Well, I bitched so much about the frustrating thing in today's mail in the last entry that it seemed worth mentioning this too.

This summer, I made a point of getting books signed by all of the writers teaching at Clarion West as momentos, but I missed Nalo Hopkinson, since when I left East Lansing for Seattle I accidentally stuffed someone else's copy of "Brown Girl in the Ring" into my suitcase. So a few weeks back when Nalo said on her blog that she was selling old surplus copies of the book, and when purchasing you had the option of requesting a signed copy, I jumped on it. Months after her week at the workshop I wasn't even sure she'd connect the name on the paypal form, but I figured it'd be nice to have anyway.

It arrived in the mail today, signed, "To Ben Burgis; a fellow appreciator of the Iliad. Nalo Hopkinson."

Which was an extremely nice thing to see and, despite everything else, made me feel really good this afternoon.

#

Oh, and on the same subject, "Sing, Goddess" has been out at Strange Horizons for 45 days and counting, so we're officially getting into finger-crossing, wood-tapping territory. (They took 56 days to reject "Testing Day," which ended up being the most positive rejection I'd ever gotten from a pro-market, but everything else I've ever submitted there they've always gotten back to me on within a month.) Melding personal rejectomancy with my reading of their stated editorial proccess, I think the way it works is that if the editor initially randomly assigned to reading it gives it an outright "no," so it doesn't go to anyone else, they get back to you within about 30 days.

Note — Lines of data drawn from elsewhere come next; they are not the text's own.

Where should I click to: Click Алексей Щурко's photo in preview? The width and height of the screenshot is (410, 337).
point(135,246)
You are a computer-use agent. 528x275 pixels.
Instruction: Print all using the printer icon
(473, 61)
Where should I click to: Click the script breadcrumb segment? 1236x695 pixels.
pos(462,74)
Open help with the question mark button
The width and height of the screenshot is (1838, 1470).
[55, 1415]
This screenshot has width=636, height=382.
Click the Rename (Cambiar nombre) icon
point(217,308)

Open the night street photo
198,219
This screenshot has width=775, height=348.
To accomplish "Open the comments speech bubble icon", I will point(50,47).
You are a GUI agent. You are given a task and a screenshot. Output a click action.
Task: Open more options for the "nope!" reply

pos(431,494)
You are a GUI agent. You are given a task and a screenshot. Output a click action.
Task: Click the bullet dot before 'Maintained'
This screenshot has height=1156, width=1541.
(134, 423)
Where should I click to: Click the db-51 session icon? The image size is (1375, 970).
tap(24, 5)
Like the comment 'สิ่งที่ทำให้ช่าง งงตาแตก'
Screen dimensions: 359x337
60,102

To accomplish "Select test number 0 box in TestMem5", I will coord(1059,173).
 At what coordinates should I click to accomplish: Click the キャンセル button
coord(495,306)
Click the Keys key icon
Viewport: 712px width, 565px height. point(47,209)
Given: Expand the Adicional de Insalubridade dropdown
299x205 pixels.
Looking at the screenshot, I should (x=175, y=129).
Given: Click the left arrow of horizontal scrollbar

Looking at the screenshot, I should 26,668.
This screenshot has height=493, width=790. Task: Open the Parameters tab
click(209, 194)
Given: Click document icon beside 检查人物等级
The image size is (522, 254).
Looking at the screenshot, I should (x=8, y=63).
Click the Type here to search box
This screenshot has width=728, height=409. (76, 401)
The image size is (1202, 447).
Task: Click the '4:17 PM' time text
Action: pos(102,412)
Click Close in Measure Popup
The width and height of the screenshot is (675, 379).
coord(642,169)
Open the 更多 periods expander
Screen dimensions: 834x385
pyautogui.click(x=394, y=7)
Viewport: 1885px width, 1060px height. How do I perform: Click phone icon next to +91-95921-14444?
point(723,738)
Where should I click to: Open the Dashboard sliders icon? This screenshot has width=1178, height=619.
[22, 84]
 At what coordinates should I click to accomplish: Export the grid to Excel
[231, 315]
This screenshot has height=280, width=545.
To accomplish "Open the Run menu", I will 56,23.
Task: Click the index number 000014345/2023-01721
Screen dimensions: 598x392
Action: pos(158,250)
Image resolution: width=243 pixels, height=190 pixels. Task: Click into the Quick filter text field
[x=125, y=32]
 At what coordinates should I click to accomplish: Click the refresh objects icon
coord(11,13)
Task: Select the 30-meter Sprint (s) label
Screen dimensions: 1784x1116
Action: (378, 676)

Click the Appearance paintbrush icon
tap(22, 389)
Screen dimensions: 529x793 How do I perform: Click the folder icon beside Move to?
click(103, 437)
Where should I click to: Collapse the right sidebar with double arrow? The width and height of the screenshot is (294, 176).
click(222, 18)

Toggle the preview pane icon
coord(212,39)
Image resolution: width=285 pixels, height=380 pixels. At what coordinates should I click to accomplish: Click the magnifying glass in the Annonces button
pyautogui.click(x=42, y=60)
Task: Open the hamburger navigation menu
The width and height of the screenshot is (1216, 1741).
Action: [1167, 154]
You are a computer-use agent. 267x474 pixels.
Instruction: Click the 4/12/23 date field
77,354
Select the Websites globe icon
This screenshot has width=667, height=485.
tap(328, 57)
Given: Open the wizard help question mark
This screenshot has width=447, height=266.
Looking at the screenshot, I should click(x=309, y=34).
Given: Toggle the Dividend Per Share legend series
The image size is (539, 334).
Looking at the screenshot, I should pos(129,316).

If its longer than that, that probably means that the editor who took an initial look gave it a "maybe" or a "yes," in which case it takes longer because the other editors have to read it and vote on it. That whole second-tier proccess can take up to 70 days from the time of initial submission.

Of course, rejectomancy is a silly business. Really, what can you do other than make the story as good as you possibly can in the first place and then submit it as many places as possible? No point worrying about and over-interpreting something you can't control, right?

Good thing I don't do irrational stuff like that.